**YOUR INSTRUCTIONS**
Take the lines below from the one with "Where should I click to: Collapse" through the one with "Task: Click the back arrow icon" and retype them exactly. Include nothing else, and no pictures.

((

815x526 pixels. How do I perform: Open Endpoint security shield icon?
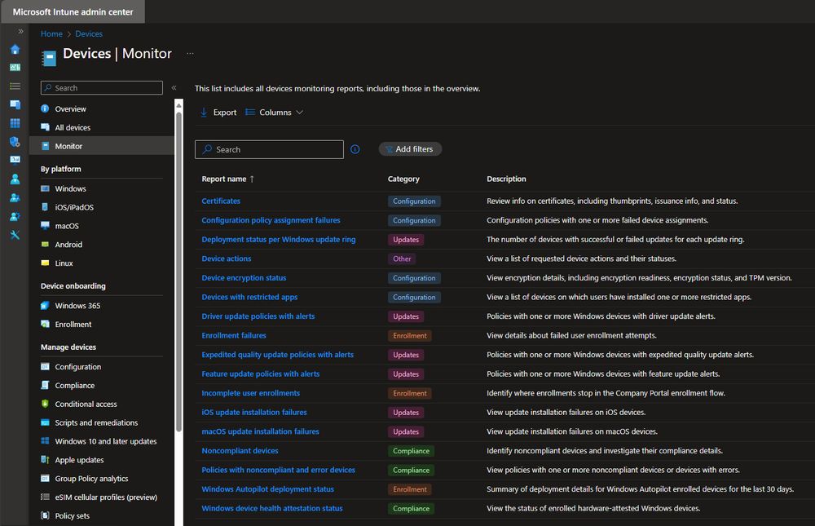coord(15,142)
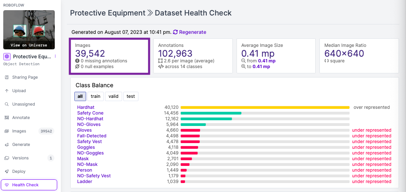The image size is (406, 192).
Task: Open the three-dot project options menu
Action: coord(55,56)
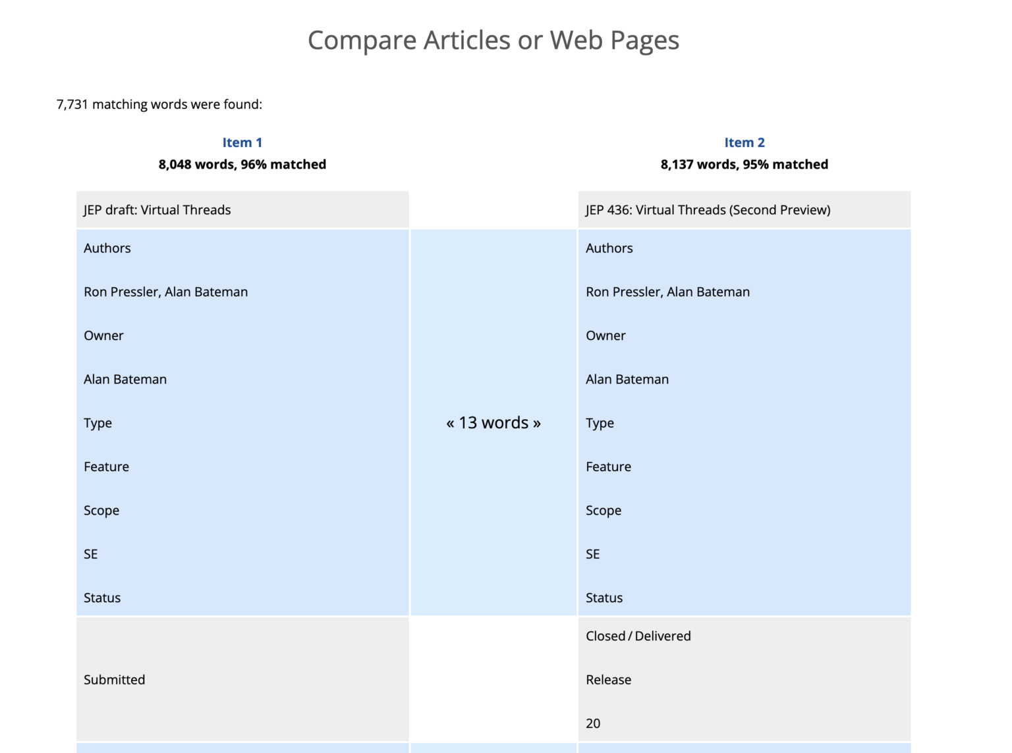Open the Item 1 link
The image size is (1012, 753).
click(x=242, y=142)
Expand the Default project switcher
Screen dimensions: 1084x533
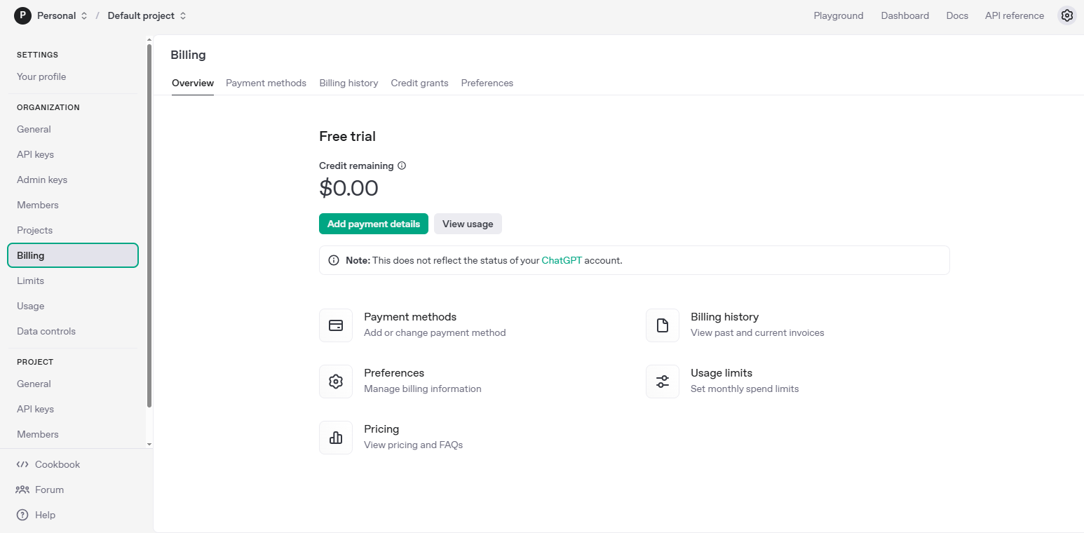147,15
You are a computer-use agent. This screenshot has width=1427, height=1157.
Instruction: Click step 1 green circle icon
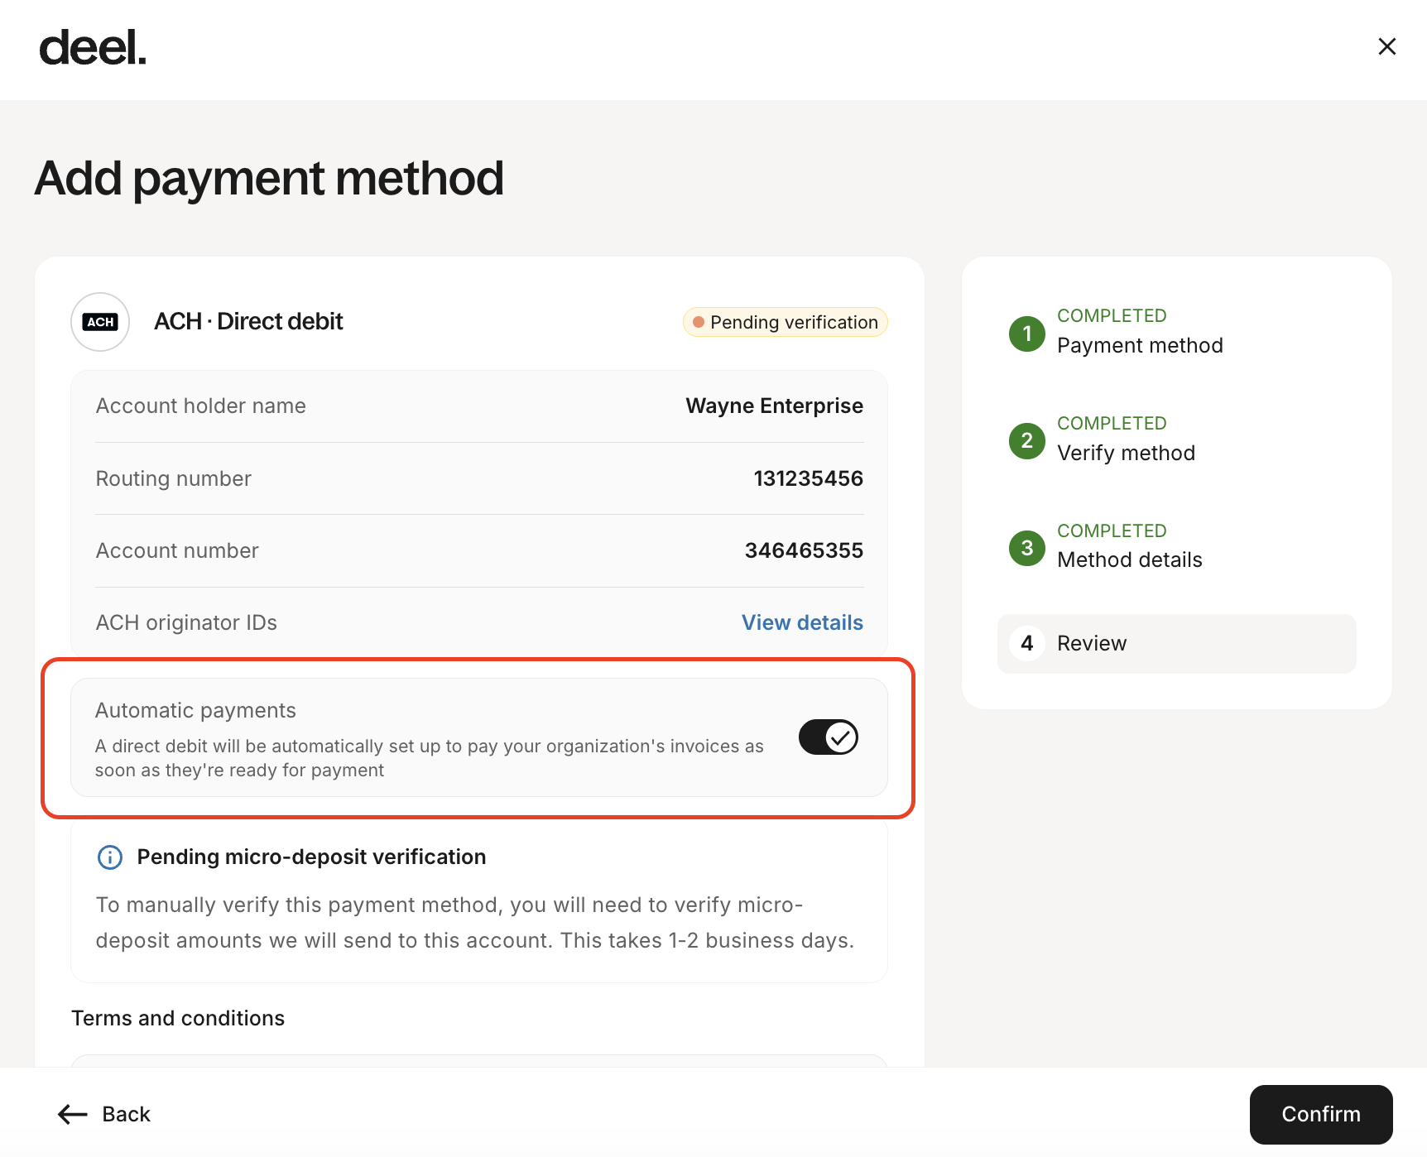(x=1027, y=334)
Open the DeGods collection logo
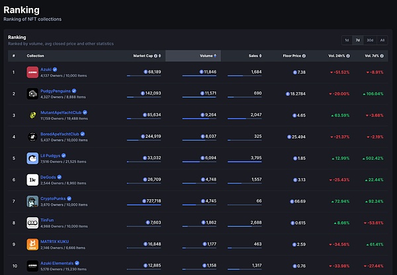Image resolution: width=397 pixels, height=275 pixels. 32,180
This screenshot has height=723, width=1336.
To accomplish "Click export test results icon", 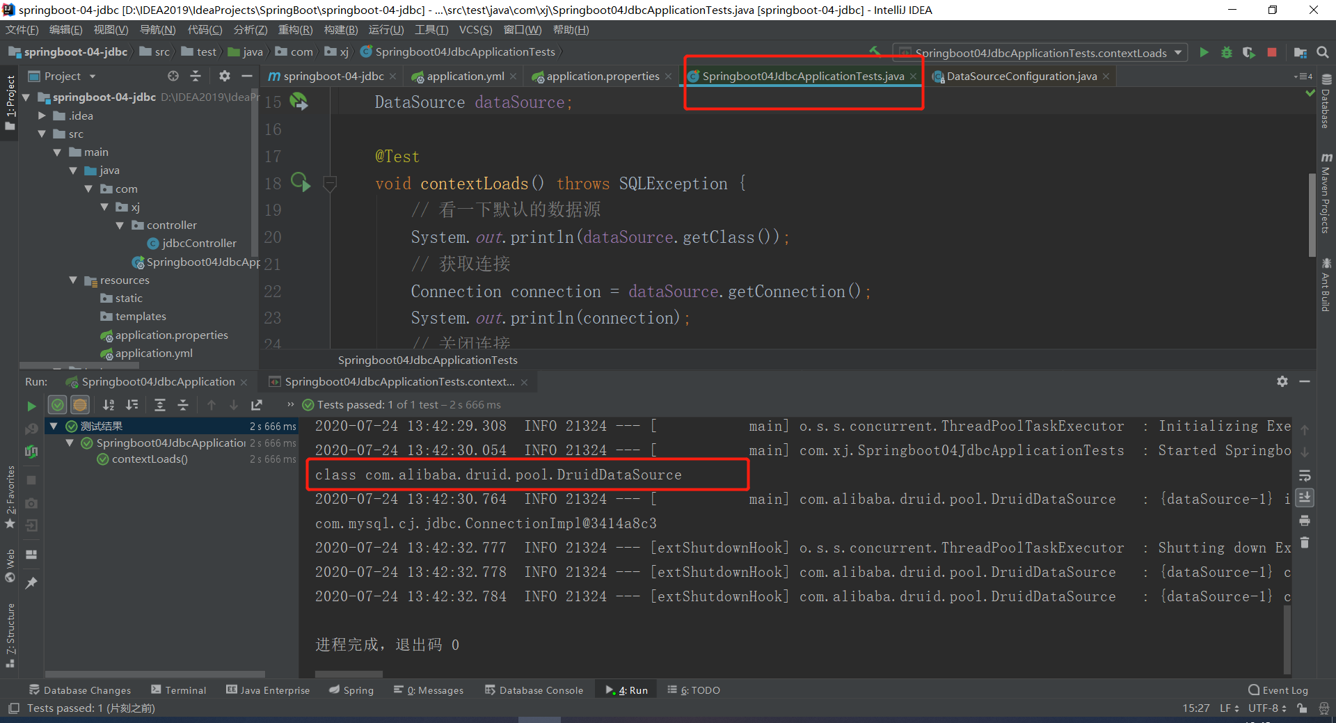I will (257, 405).
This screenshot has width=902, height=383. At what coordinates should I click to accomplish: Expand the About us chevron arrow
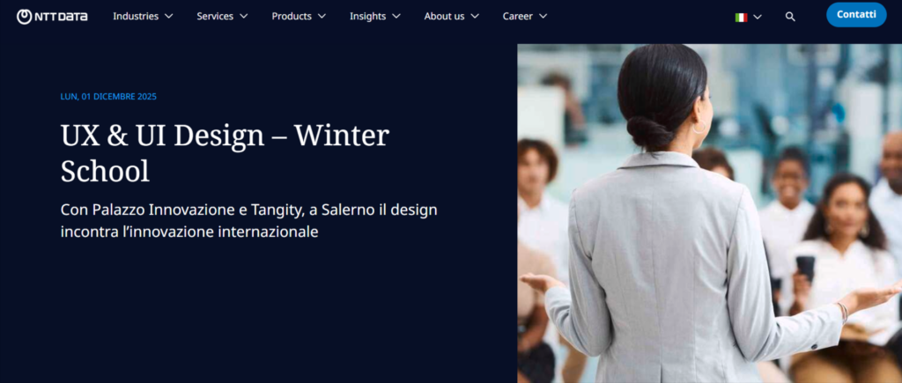point(475,17)
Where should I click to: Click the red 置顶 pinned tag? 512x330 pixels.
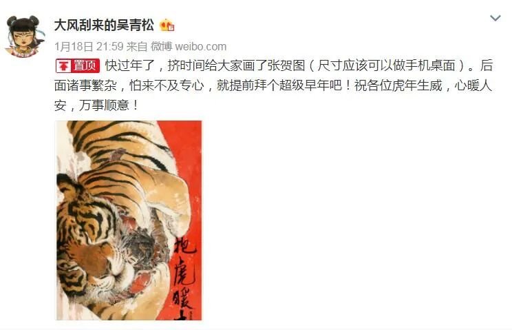click(78, 65)
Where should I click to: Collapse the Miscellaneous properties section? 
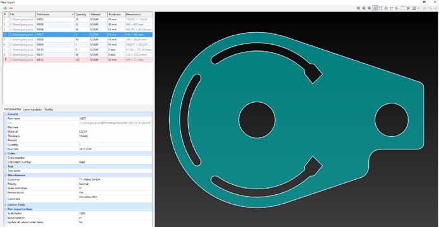(x=6, y=175)
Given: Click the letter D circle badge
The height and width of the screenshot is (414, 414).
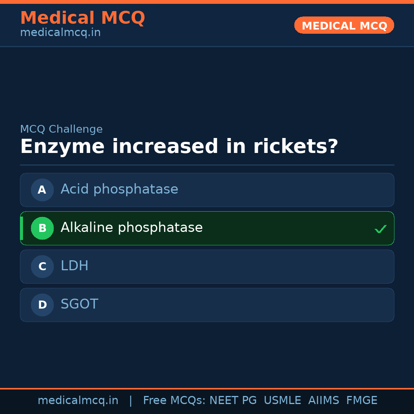Looking at the screenshot, I should tap(42, 305).
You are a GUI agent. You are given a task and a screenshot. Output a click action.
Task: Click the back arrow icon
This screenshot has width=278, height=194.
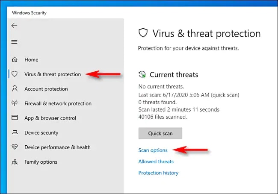point(15,26)
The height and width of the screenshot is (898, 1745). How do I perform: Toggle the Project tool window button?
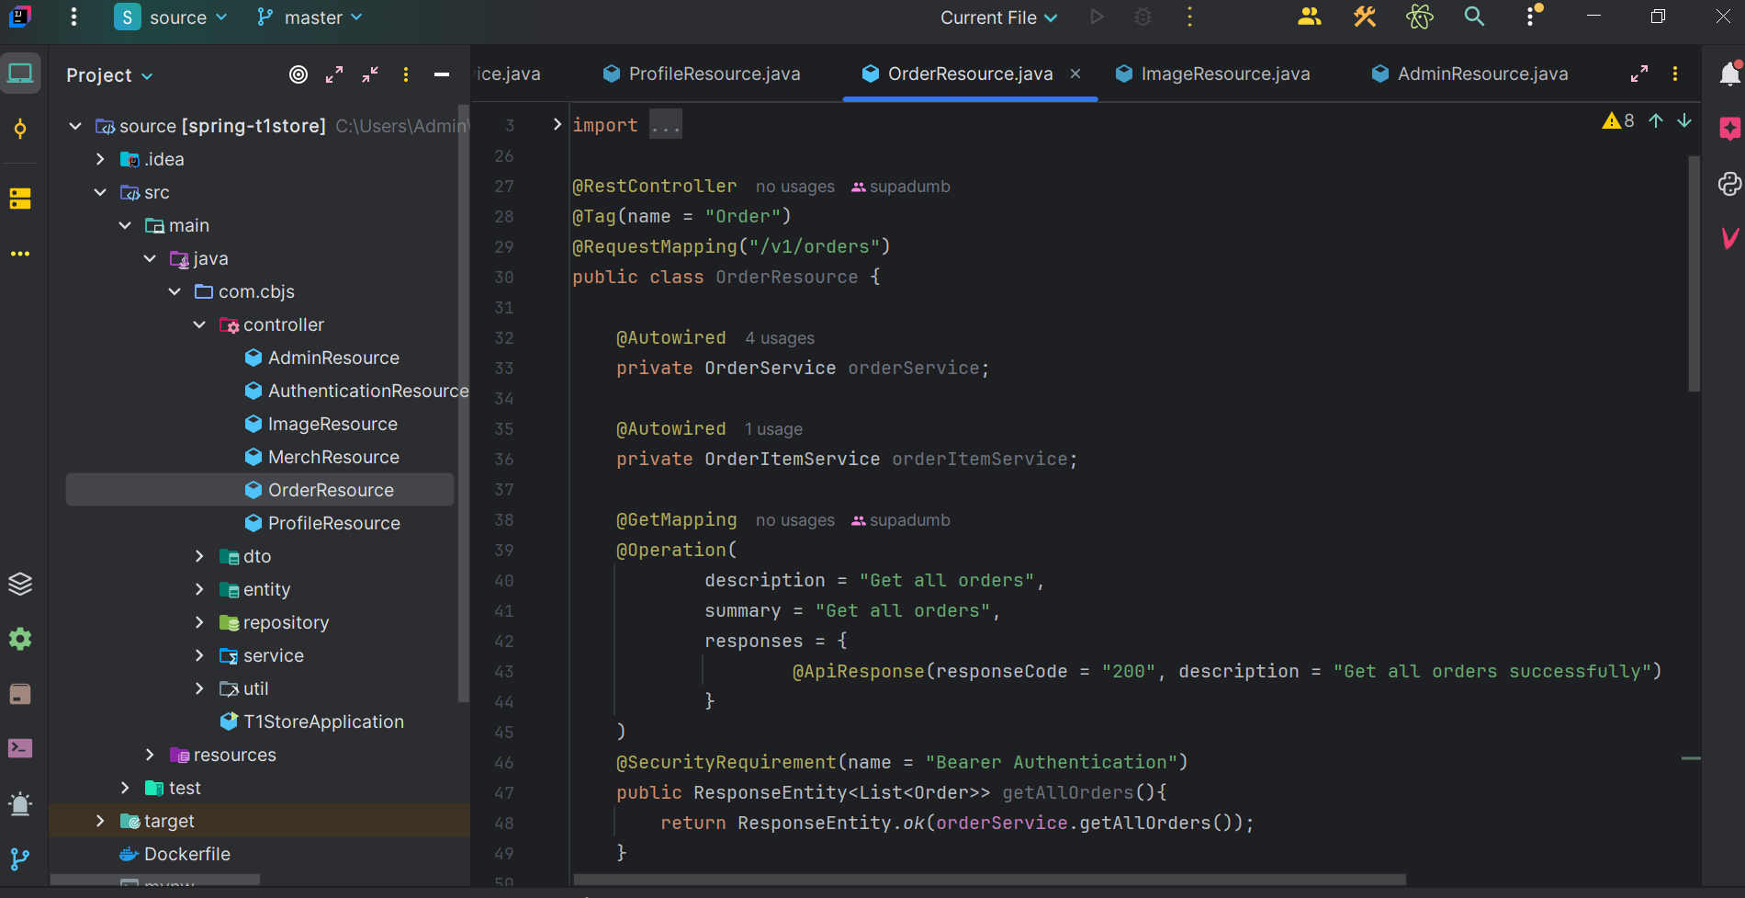click(x=20, y=74)
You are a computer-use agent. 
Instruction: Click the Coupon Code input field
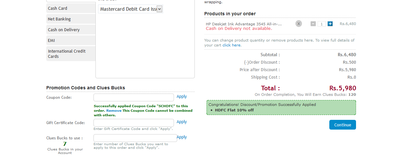pyautogui.click(x=134, y=97)
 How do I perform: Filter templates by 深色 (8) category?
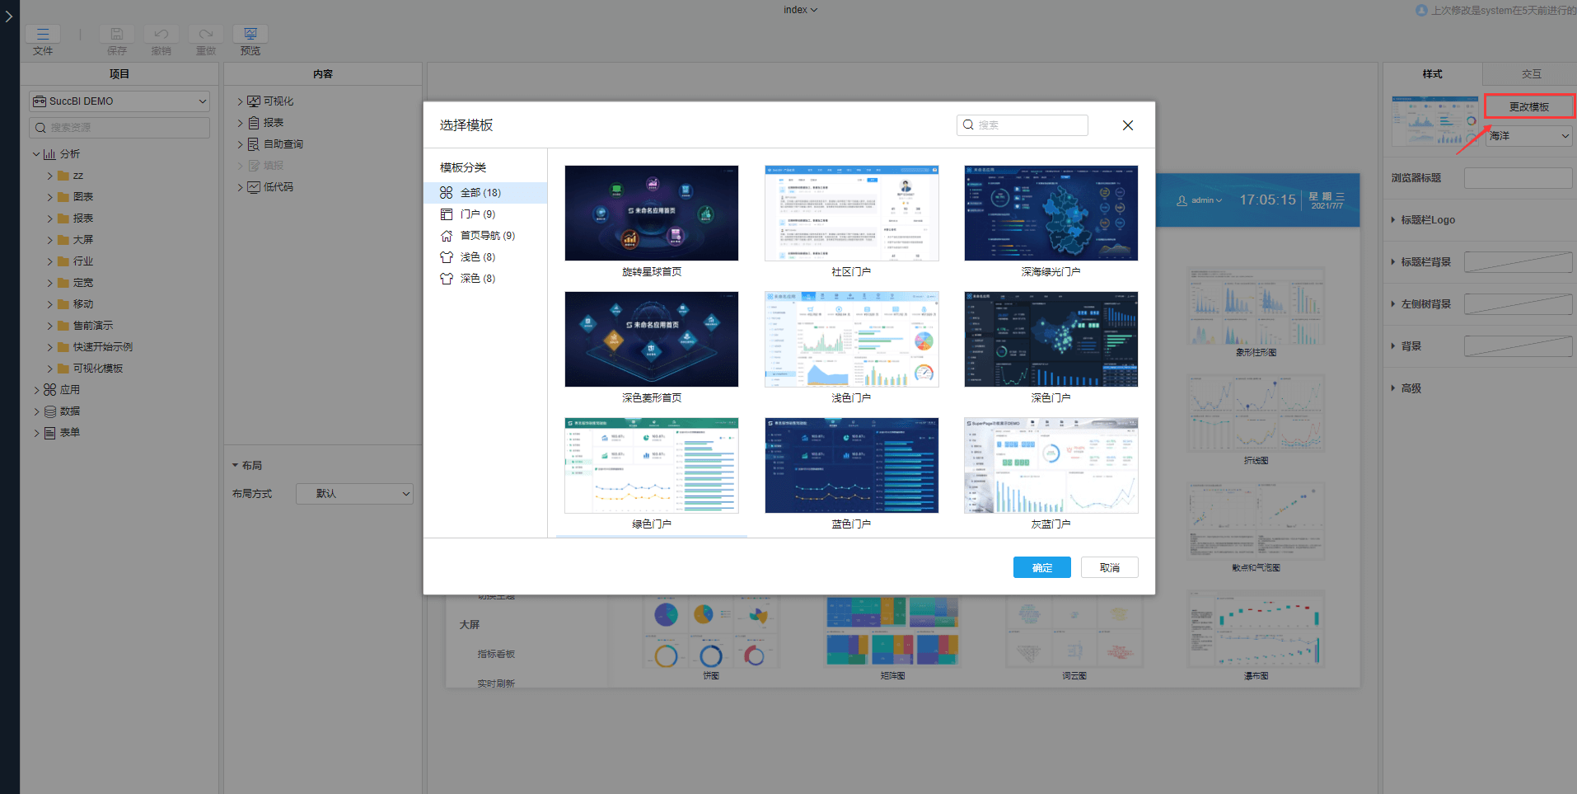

))

**SOLUTION FOR THIS TASK**
Where should I click to: Collapse the Miscellaneous properties section? 
(x=6, y=175)
Given: Click the letter D circle badge
The height and width of the screenshot is (414, 414).
Looking at the screenshot, I should tap(42, 305).
You are a GUI agent. You are given a task and a screenshot. Output a click action.
Task: Click the back arrow icon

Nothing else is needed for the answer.